Proposed method to evaluate incentive programs' economic value will be presented today at the Kauffman Foundation's"Incentives to Innovate" conference
Watch livestream from 8:00 a.m. – 4:45 p.m. CDT at http://kff.mn/incentivestoinnovate
(KANSAS CITY, Mo.), April 17, 2014 – Financial incentives are a key strategy for nearly every U.S. city and state to attract firms, and jobs, to their area.
But while incentives can be credited with attracting firms to one region or another, how can we be sure they are generating the promised returns in terms of job creation?
The paper "Evaluating Firm-Specific Location Incentives: An Application to the Kansas PEAK Program," released today by the Ewing Marion Kauffman Foundation introduces a proposed evaluation method and applies it to Promoting Employment Across Kansas (PEAK), one of that state's primary incentive programs.
In the paper, researcher Nathan Jensen, associate professor of political science at Washington University in St. Louis, identifies a need for more comprehensive data to determine the effectiveness of incentive programs in creating jobs.
Currently, states and cities provide limited data about companies receiving incentives, and many don't keep information about firms that apply for incentives but don't receive them.
"The data most often used to evaluate incentive programs tells only one part of one side of the story," Jensen said. "To understand how much job creation can be directly attributed to incentives, and how much would have happened anyway, we need to pursue more granular data that provides better context."

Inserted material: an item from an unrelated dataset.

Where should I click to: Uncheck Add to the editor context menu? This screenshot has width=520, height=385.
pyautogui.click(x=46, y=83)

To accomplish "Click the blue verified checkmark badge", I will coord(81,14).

The proposed evaluation model, as applied to the PEAK program, uses National Establishment Time Series (NETS) data to capture employment and sales data for PEAK and non-PEAK firms in Kansas.
To accurately assess results, the identified PEAK firms are compared to a control group of five "nearest neighbors," firms similar in structure and sector to the PEAK firms.

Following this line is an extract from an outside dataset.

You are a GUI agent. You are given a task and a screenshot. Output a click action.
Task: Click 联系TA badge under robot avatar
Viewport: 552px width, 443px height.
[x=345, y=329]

Jensen cautioned that better access to more detailed data is necessary to make conclusive evaluations, but said the model highlights the need to reform the collection, management and sharing of data about incentive programs and recipients.
"Greater transparency and public sharing of data will allow much more sophisticated analysis of these programs' value," said Dane Stangler, Kauffman Foundation vice president of Research and Policy. "Understanding what types of incentives work, and how well they work, will help our cities and states make smart investments in programs that create jobs and drive economic growth."
Jensen will discuss this topic as a keynote speaker at today's "Incentives to Innovate: State Policies to Jumpstart Innovation" conference at the Ewing Marion Kauffman Foundation.